■ EXERCISE DESCRIPTION ■
Look below for the line that contains "[Følg på LinkedIn] (162, 1722)", then quote it and all the lines after it, exactly, with the pictures left out.

■ PROVIDED ENTRIES ■

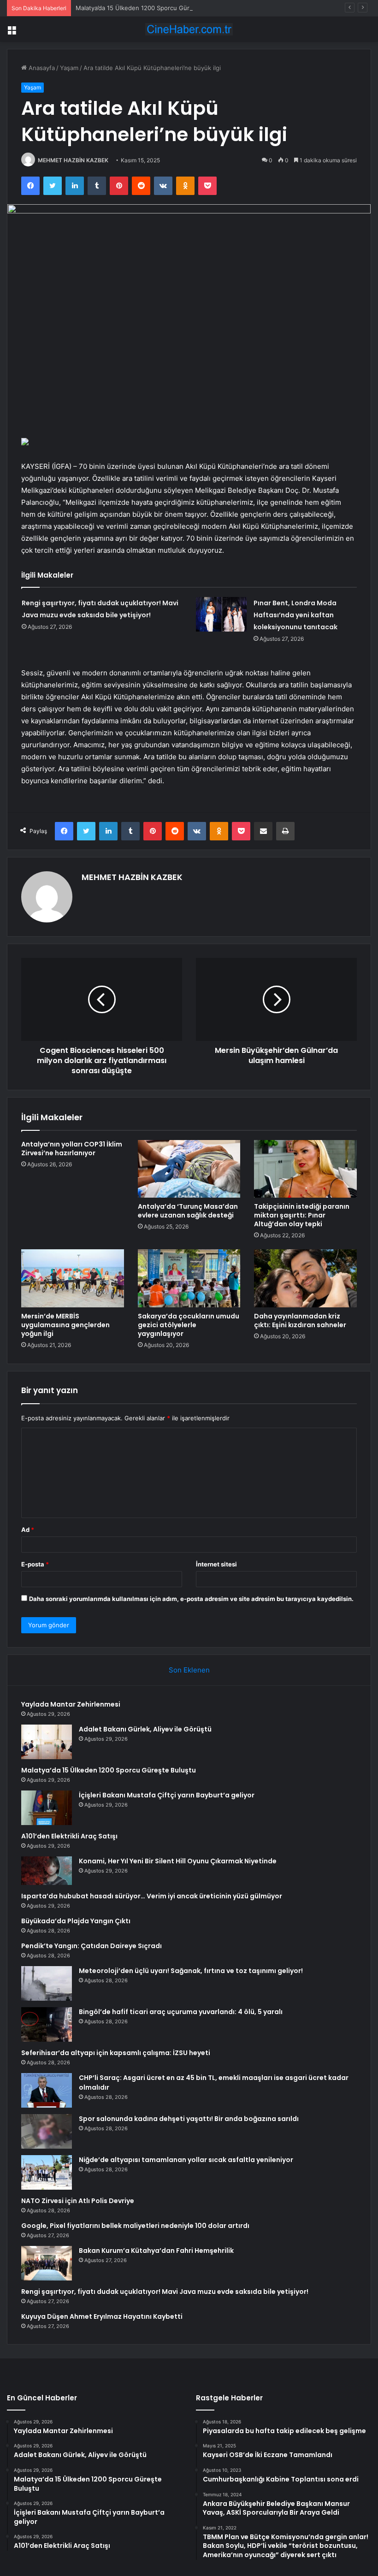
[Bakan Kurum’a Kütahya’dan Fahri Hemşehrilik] (46, 2263)
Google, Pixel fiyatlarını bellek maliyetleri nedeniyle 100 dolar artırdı (135, 2225)
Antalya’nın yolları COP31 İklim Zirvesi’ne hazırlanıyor (71, 1149)
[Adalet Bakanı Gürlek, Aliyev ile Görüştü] (46, 1742)
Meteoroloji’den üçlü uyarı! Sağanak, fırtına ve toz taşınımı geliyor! (191, 1970)
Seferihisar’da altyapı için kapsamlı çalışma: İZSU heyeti (115, 2052)
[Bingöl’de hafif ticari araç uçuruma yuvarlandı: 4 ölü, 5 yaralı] (46, 2024)
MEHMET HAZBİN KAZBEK (73, 160)
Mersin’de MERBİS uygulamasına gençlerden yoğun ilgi (65, 1325)
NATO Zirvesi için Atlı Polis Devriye (77, 2200)
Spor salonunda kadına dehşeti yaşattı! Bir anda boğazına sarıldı (189, 2118)
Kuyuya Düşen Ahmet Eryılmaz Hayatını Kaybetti (102, 2316)
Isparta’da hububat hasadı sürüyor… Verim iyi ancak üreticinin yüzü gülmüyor (151, 1896)
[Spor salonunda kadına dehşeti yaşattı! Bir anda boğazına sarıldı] (46, 2131)
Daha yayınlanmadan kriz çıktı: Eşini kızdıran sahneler (300, 1320)
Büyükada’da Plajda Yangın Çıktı (75, 1921)
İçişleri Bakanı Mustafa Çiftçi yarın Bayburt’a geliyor (166, 1795)
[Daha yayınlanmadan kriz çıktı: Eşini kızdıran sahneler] (305, 1278)
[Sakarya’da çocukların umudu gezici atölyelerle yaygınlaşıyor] (189, 1278)
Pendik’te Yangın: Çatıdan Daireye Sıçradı (91, 1945)
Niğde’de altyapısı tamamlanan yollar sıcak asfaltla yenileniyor (186, 2159)
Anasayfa (41, 67)
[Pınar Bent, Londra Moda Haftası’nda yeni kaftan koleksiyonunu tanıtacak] (221, 614)
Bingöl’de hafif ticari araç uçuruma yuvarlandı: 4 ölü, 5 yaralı (181, 2011)
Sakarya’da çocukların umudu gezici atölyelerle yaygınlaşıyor (188, 1325)
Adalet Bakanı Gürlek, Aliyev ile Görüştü (145, 1729)
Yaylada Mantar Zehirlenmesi (70, 1704)
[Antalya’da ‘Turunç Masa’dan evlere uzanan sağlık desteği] (189, 1169)
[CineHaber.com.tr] (189, 29)
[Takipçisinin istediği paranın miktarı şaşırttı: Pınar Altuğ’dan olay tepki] (305, 1169)
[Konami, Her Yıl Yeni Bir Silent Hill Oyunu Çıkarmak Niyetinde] (46, 1870)
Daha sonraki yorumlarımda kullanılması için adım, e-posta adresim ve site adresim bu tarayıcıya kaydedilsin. (191, 1598)
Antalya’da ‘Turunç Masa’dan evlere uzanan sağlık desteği (188, 1211)
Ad (27, 1529)
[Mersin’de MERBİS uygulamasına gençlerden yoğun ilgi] (72, 1278)
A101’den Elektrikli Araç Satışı (69, 1836)
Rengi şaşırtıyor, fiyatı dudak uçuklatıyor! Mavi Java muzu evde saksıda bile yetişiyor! (164, 2291)
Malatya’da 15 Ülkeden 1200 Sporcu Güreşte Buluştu (151, 8)
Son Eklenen (189, 1670)
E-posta (35, 1564)
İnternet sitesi (216, 1564)
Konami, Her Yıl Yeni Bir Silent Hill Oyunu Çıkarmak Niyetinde (178, 1861)
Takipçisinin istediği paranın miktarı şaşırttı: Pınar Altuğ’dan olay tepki (301, 1215)
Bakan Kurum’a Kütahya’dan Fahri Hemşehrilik (156, 2250)
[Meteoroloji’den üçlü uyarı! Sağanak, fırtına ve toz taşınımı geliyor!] (46, 1983)
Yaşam (69, 67)
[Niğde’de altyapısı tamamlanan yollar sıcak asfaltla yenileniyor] (46, 2172)
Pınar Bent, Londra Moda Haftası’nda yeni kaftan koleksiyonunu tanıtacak (295, 615)
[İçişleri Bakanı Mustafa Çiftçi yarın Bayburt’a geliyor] (46, 1807)
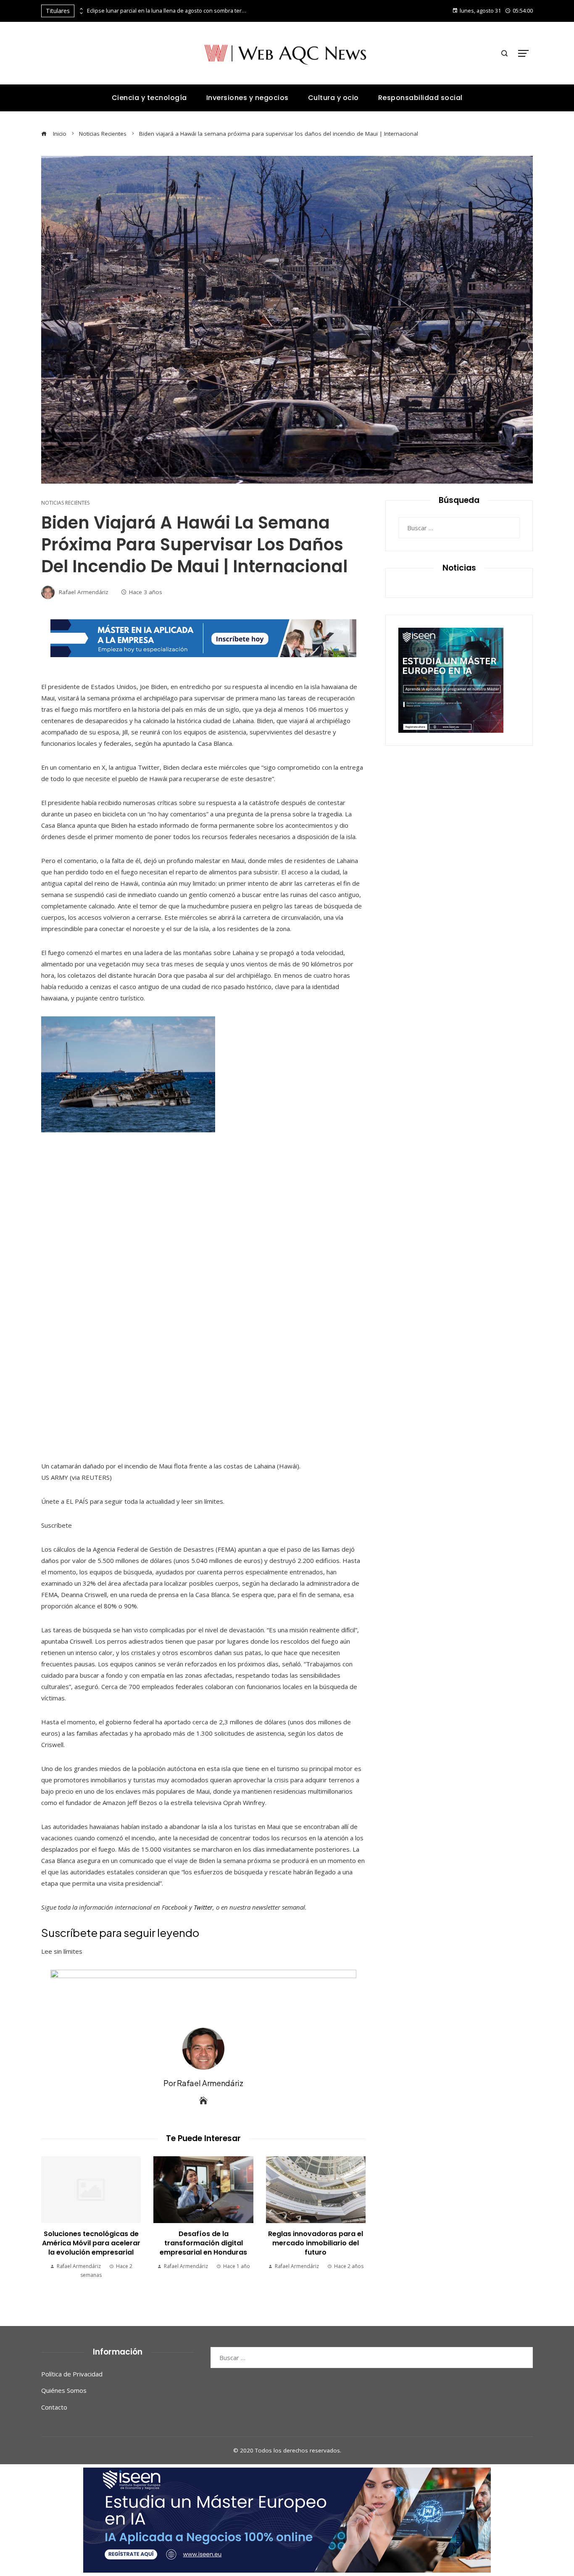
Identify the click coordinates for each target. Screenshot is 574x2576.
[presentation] (81, 9)
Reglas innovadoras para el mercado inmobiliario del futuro (315, 2243)
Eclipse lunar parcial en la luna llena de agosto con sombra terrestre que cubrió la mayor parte (167, 11)
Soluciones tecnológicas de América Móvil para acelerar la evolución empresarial (91, 2243)
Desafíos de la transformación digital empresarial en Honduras (203, 2243)
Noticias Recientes (65, 502)
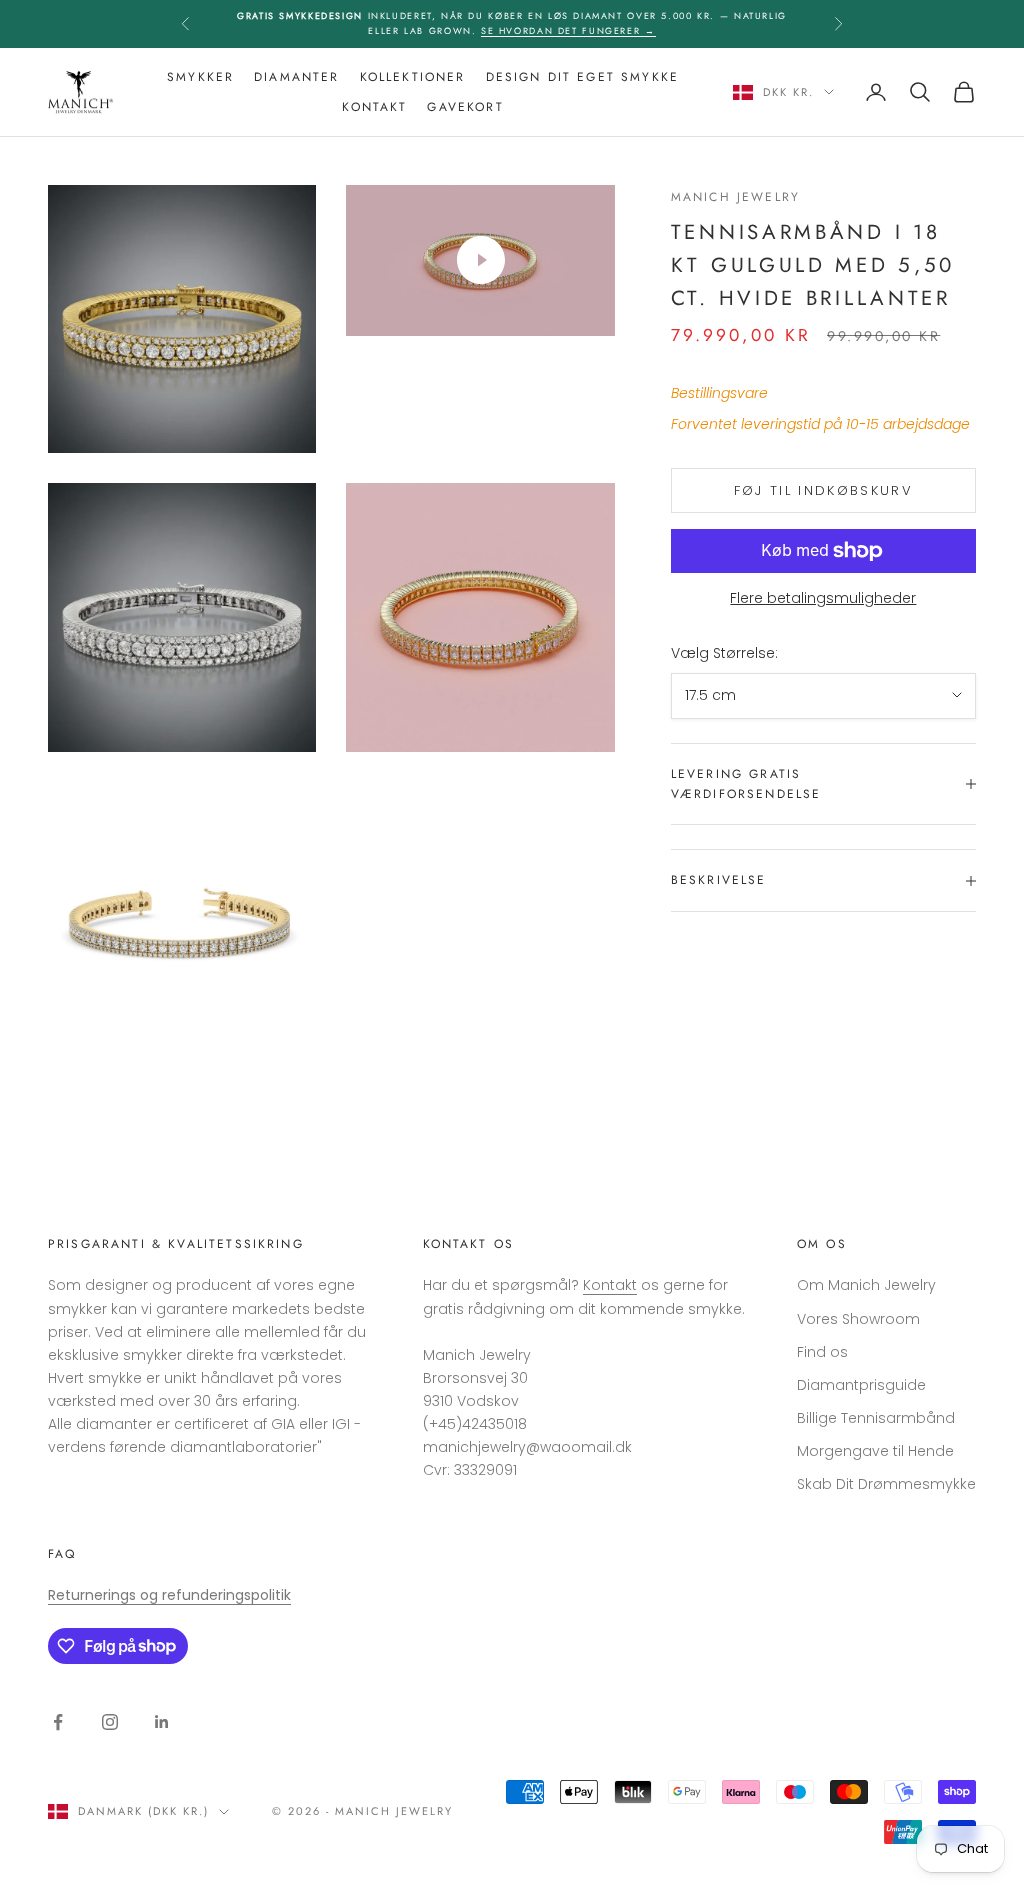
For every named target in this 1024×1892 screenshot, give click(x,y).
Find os (822, 1352)
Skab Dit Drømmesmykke (886, 1484)
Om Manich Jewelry (866, 1285)
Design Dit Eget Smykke (583, 77)
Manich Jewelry (735, 197)
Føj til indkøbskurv (823, 490)
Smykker (200, 77)
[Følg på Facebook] (58, 1722)
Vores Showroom (858, 1319)
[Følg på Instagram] (110, 1722)
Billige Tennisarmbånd (876, 1418)
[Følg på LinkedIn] (162, 1722)
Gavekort (465, 107)
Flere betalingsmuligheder (823, 598)
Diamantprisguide (861, 1385)
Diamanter (296, 77)
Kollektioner (413, 77)
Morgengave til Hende (875, 1451)
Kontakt (374, 107)
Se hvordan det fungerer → (568, 30)
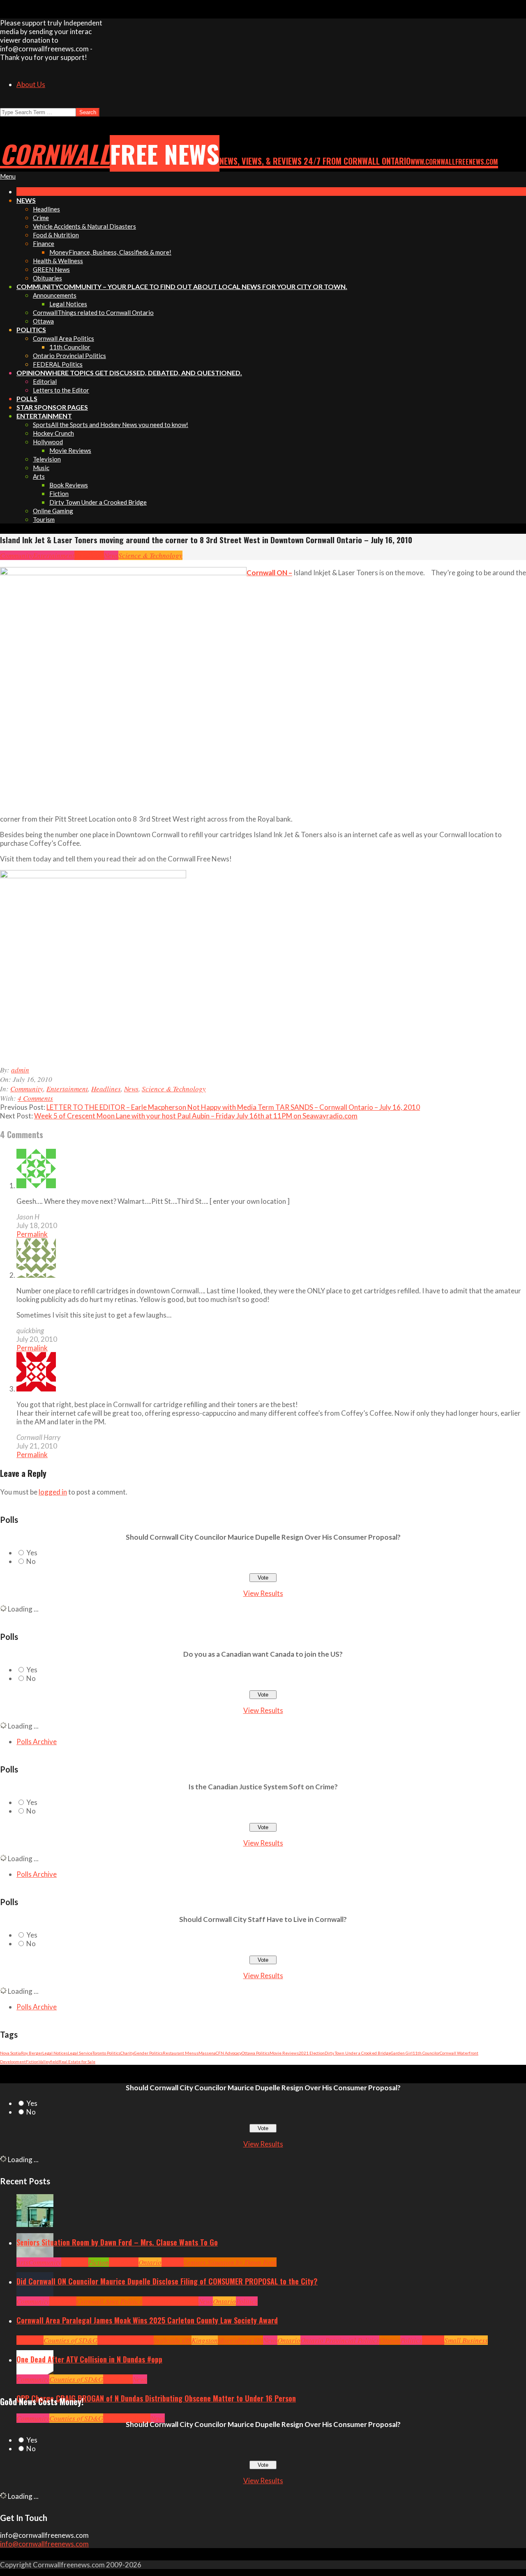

■ TASK OUTPUT ■
[Følg på LinkedIn] (162, 1722)
Gavekort (465, 107)
Flere betalingsmuligheder (823, 598)
Diamantprisguide (861, 1385)
Diamanter (296, 77)
Kollektioner (413, 77)
Morgengave til Hende (875, 1451)
Kontakt (374, 107)
Se hvordan det fungerer → (568, 30)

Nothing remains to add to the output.